Climate Action Plan - Measure A-2.2

 County Tree Planting

The County of San Diego’s Department of Parks and Recreation initiated a tree planting program with a goal to plant a minimum of 3,500 trees annually at County parks and open space preserves. County tree planting enriches local ecosystems, supports biodiversity, provides shade, prevents soil erosion, sequesters carbon from the atmosphere into the soil, and buffers against wind and noise.
  • 2020 Target: Plant 14,000 trees in the unincorporated county
  • 2030 Target: Plant a total of 49,000 trees in the unincorporated county

Total Trees Planted in County Parks

How are we doing?

Since 2014, the County’s Department of Parks and Recreation (DPR) has planted 30,029 trees at County parks and open space preserves.
In 2022, DPR planted 3,913 trees, exceeding our annual target of 3,500 trees per year. 
The County includes mature, 10-year-old trees in its tree-planting program to maintain and restore a mature stock of trees and to help speed up the carbon sequestration process.
Some of these trees include the Englemann Oak, which are compatible with San Diego's mild climate, can live for up to 400 years, are less susceptible to beetle infestation and drought, provide share, and are more resilient to climate change.

How is this measured?

The Department of Parks and Recreation tracks the number of trees planted on County park lands each year. The County tracks the species variety, number of trees planted, and park location. To meet our goal, the County must plant 3,500 trees each year.

Why is this important?

During photosynthesis plants take carbon dioxide from the atmosphere and convert it to oxygen and carbon-based plant matter, storing carbon in the soil.
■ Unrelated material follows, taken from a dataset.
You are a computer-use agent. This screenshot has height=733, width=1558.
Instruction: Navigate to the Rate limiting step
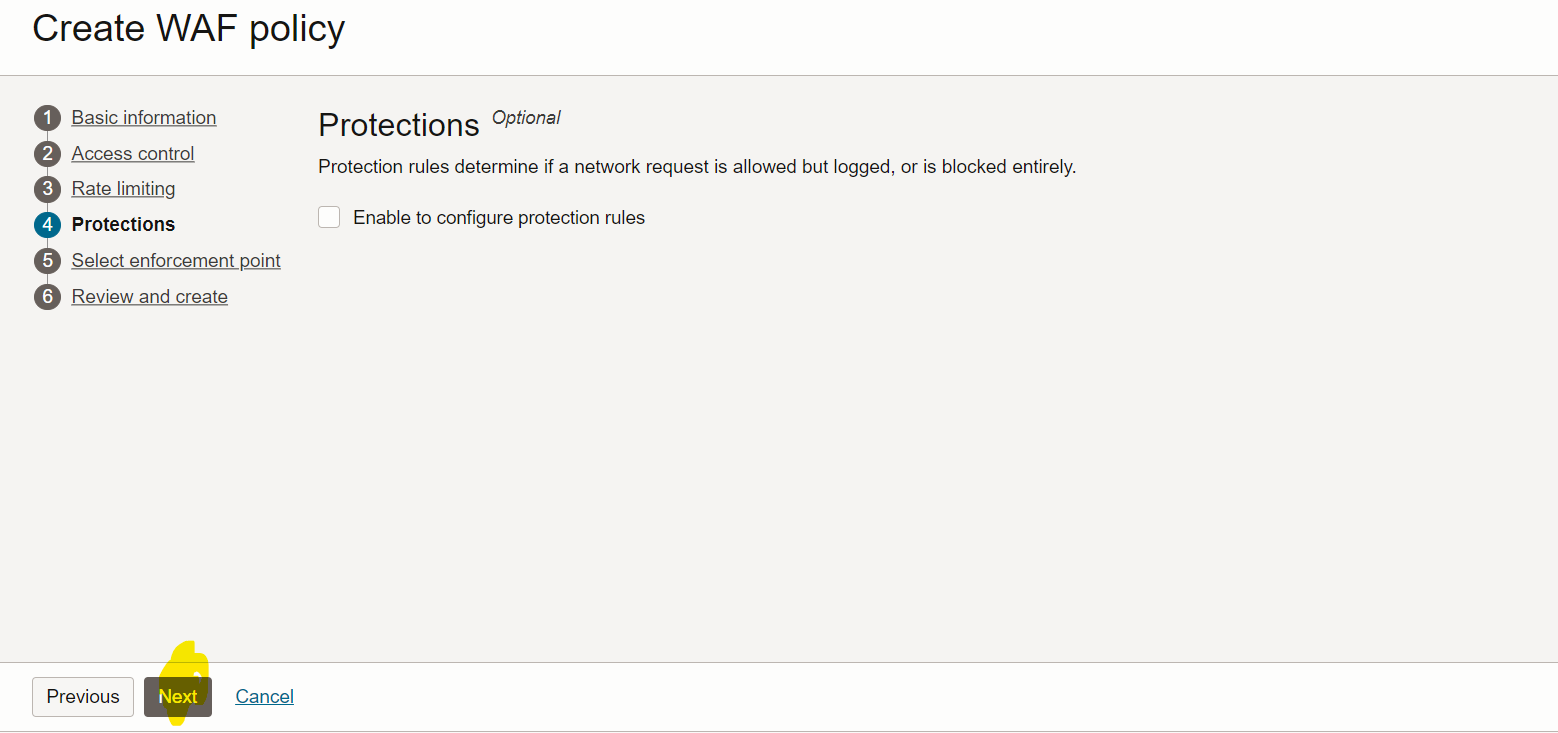tap(123, 188)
As part of the natural carbon cycle, trees store significant amounts of carbon because of their size and longevity while also providing habitat, clean air, beauty, shade, and contributing to community wellbeing. Trees draw greenhouse gas emissions from the atmosphere to sequester carbon within the tree roots, wood, leaves, and soil. As the tree grows, it continues to absorb more carbon. 

Where are we going?

By 2030, the County aims to plant 49,000 trees and an additional 70,000 tress between 2031-2050. To analyze canopy coverage in the unincorporated county, the County will conduct a Tree Canopy Assessment by 2025. 
Trees will be planted at parks that have suffered the largest loss to their tree canopies due to prolonged drought and spread of invasive species, such as the Goldspotted Oak Borer which only attacks oak trees. Specifically, these parks include the Dos Picos County Park in Ramona, San Elijo Lagoon in Cardiff, and William Heise County Park in Julian. As part of a larger comprehensive tree program, the County catalogs existing trees and establishes requirements for maintaining tree density and diversity in all County parks.
Planting a variety of trees including native species makes parks less susceptible to disease and supports local plants and animals living in distinctive ecosystems. For every tree that falls or is lost to disease or fire, the County replaces it at a 3 to 1 ratio to ensure a flourishing tree canopy over time.